Lubat & Cie : ça jazzcogne en Dordogne

Deux prestations dont une en solo – « Ça fait quarante ans que je n’ai pas joué un samedi à quatre heures de l’après-midi », plaisantait le pianiste-claviériste-batteur-jeux de moteur – et voilà Bernard Lubat et sa Compagnie prêchant la bonne musique dans deux bleds du sud profond (de la Dordogne) qui ont la particularité de se prénommer pareil : Razac, de Saussignac pour l’un, d’Eymet pour l’autre. Mais d’où qu’ils soient les Razacquois ont tous été rassasiés.

 

Bernard Lubat : « Piano chaos solo »

Samedi 11 avril 2015, “L’Insoliste”, Razac-de-Saussignac.

Compagnie Lubat : « L’impro, c’est pas du ghetto » et « Jazzbal gasconcubin »

Samedi 22 avril 2015, salle des fêtes, Razac-d’Eymet.

Bernard Lubat (p, keyb, voc), Sylvain Roux (fl, fifre), François Corneloup (bs, ss), Michel Macias (acc, voc), Thomas Boudé (g), Fabrice Viera(g, voc), Jules Rousseau (b), Louis Lubat (dm).

A Razac-de-Saussignac, on cultive un petit blanc sec pas piqué des hannetons, ni piqué du tout d’ailleurs (domaine de Castellat, je ne vous dis que ça). A un jet de bouchon de Bergerac, les coteaux sillonnés de vignes ressemblent à une chevelure huilée qui viendrait de subir le labourage d’un peigne. C’est là que vit depuis pas mal d’années le flûtiste Sylvain Roux, qui fit partie de la Compagnie Lubat au début de ce siècle. Il y a aménagé sa maison en résidence pour musicien, certes, mais pas que : écrivains ou chercheurs en manque d’oxygène et d’inspiration peuvent y remédier dans un environnement propice : à défaut de luxe, le calme s’y savoure avec volupté. Et il a donné à ce lieu et à son association un joli nom valise : l’Insoliste.

(Données fournies)
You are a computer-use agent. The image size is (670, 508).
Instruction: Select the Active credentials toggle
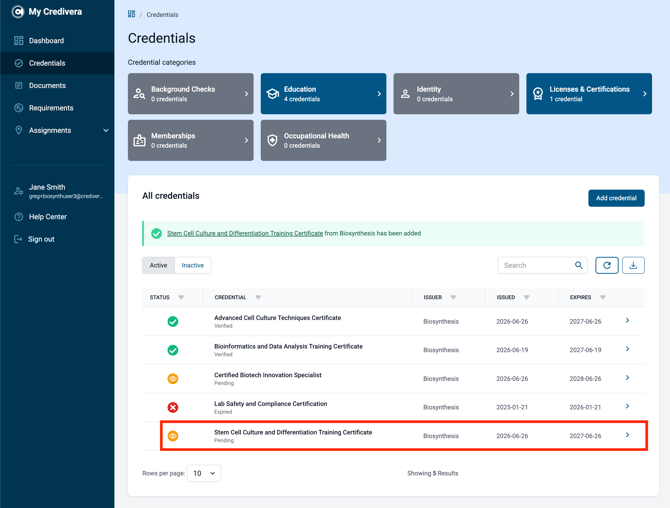click(158, 265)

(Consigne) Traduisez en anglais la phrase suivante du texte fourni : « C’est là que vit depuis pas mal d’années le flûtiste Sylvain Roux, qui fit partie de la Compagnie Lubat au début de ce siècle. »

(Réponse) That is where the flutist Sylvain Roux, who was part of the Compagnie Lubat at the beginning of this century, has lived for quite a few years.